$(X,\mathscr T)$ is compact $\iff$ every infinite subset of $X$ has a complete limit point in $X$.
Your proof is correct. For the converse, suppose $X$ is not compact. Let $\mathcal{O}$ be an open cover of $X$ of minimal cardinality [such that no finite subcover exists], and let $\{O_\alpha\}_{\alpha < |\mathcal{O}|}$ be an enumeration of $\mathcal{O}$. Construct a set $A$ as follows:
- let $x_\alpha \in X$ be any element not covered by any of the $O_\beta$ for $\beta < \alpha$. Such $x_\alpha$ exists or else $\{O_\beta\}_{\beta < \alpha}$ would be an open cover, contradicting the minimality of $|\mathcal{O}|$.
- let $A = \{x_\alpha : \alpha < |\mathcal{O}|\}$
We'll show that $A$ has no complete limit point.
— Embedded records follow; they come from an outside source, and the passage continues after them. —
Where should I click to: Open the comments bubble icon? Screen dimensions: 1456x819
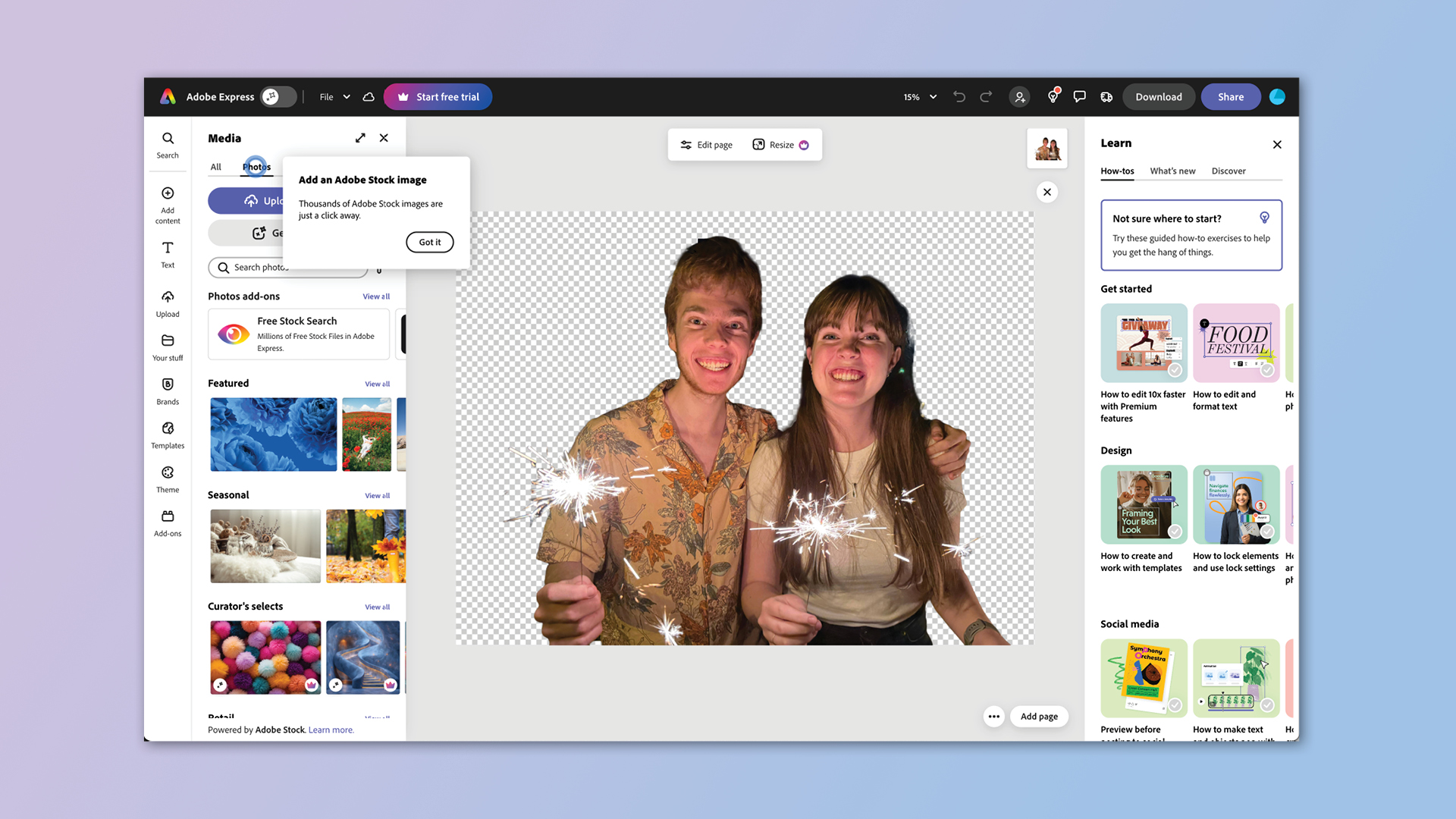1079,96
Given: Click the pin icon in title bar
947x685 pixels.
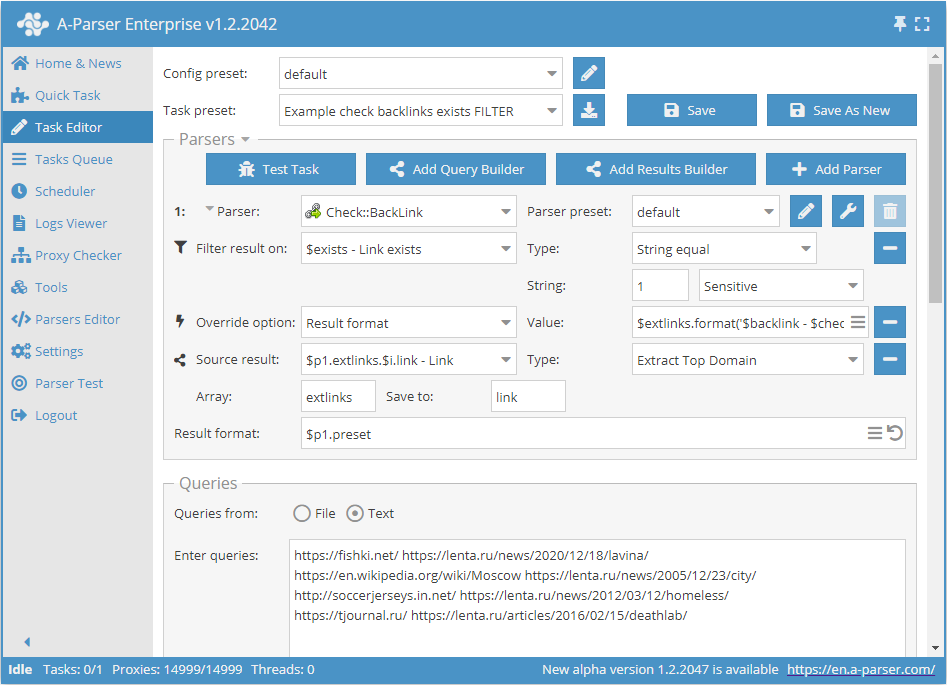Looking at the screenshot, I should (899, 23).
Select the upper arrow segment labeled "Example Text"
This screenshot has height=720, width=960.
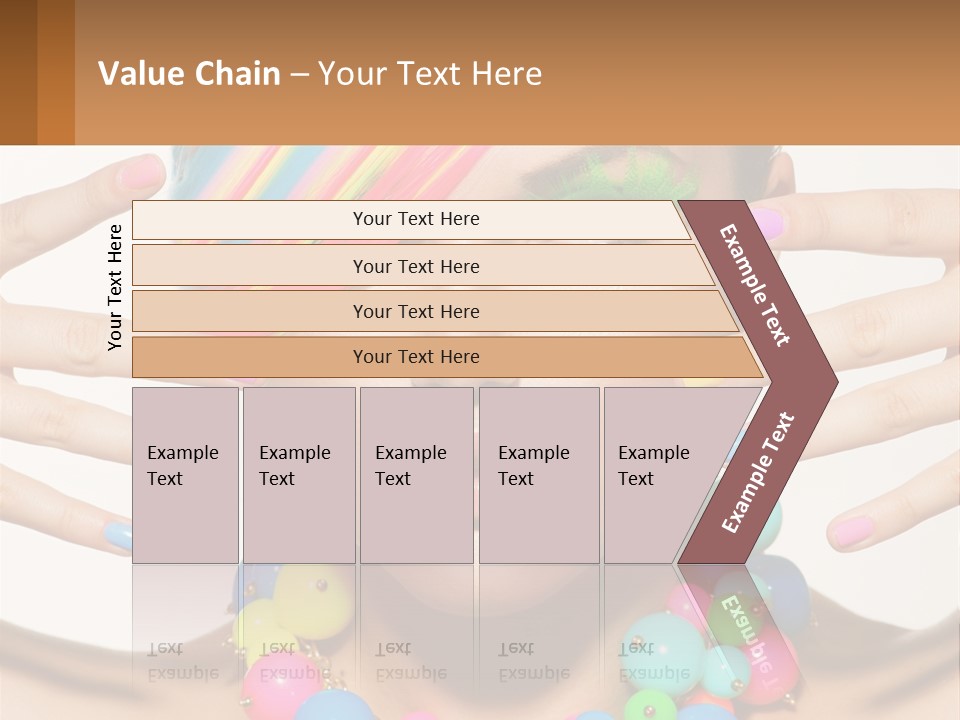click(x=757, y=285)
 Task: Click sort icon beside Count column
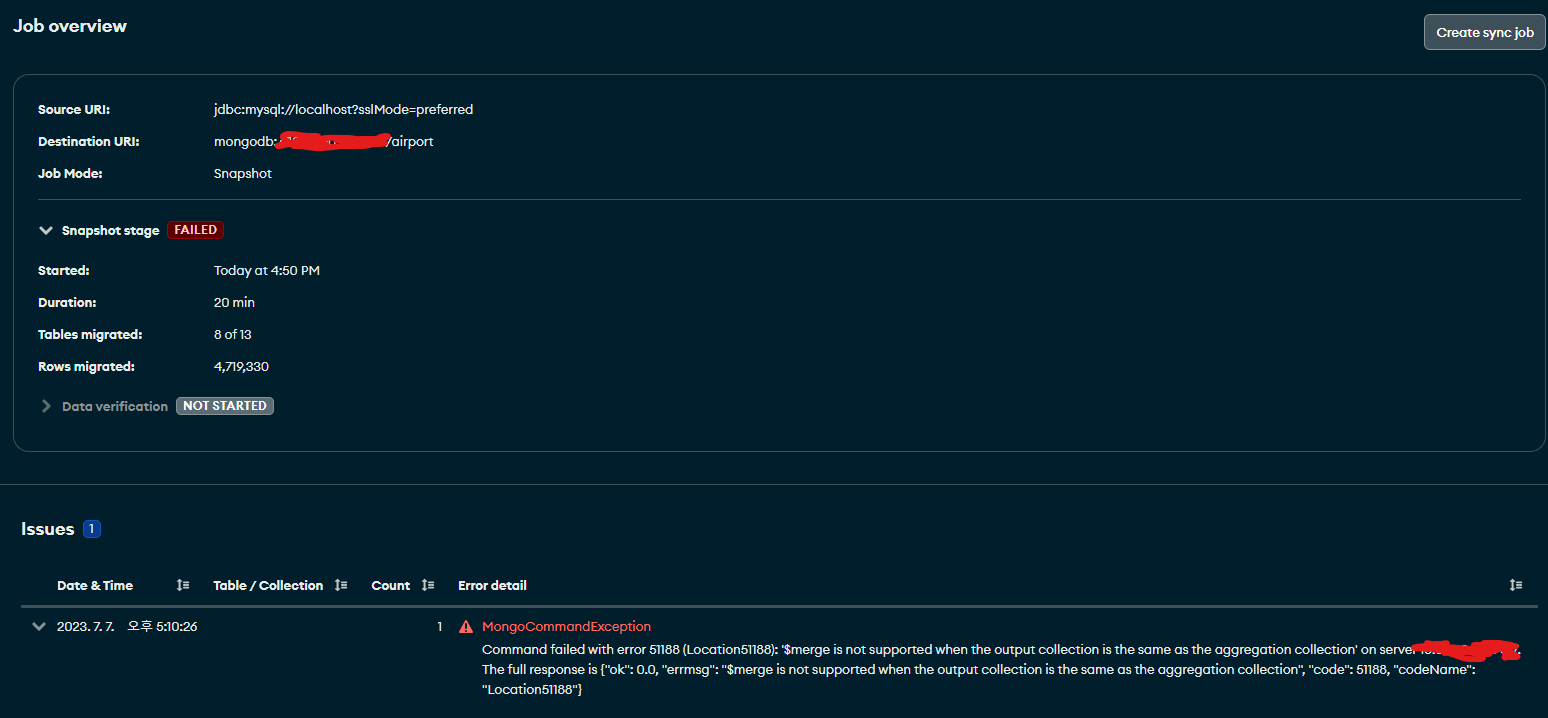(x=428, y=585)
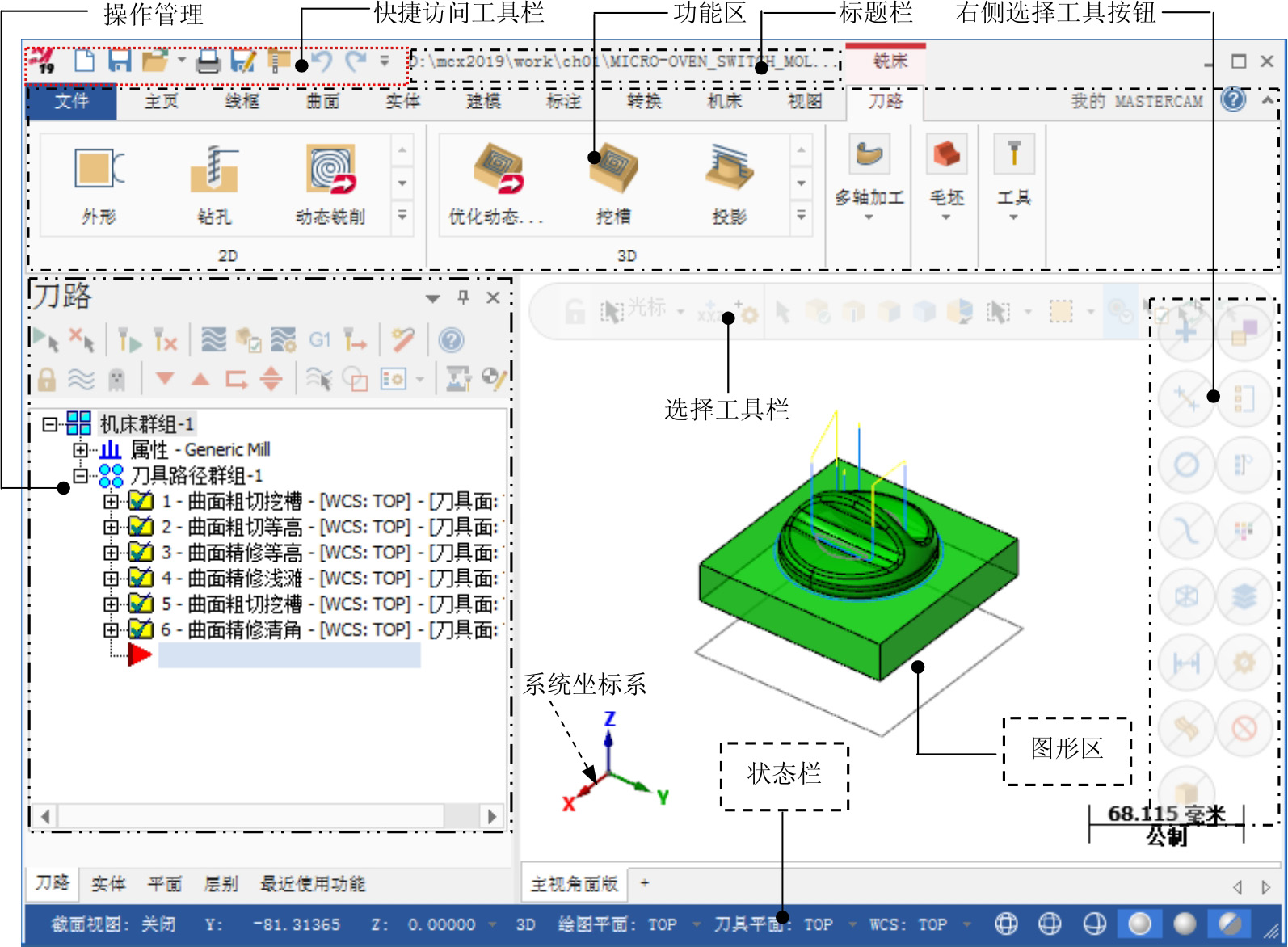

Indeed, for any $x \in X$ there is some $\alpha$ such that $O_\alpha$ is a neighbourhood of $x$, but $O_\alpha$ avoids all the $x_\beta$ for $\beta > \alpha$, and so:
$$\left |A \cap O_\alpha\right | \leq \left|\{x_\gamma : \gamma \leq \alpha\}\right| = |\alpha| < |\mathcal{O}| = |A|$$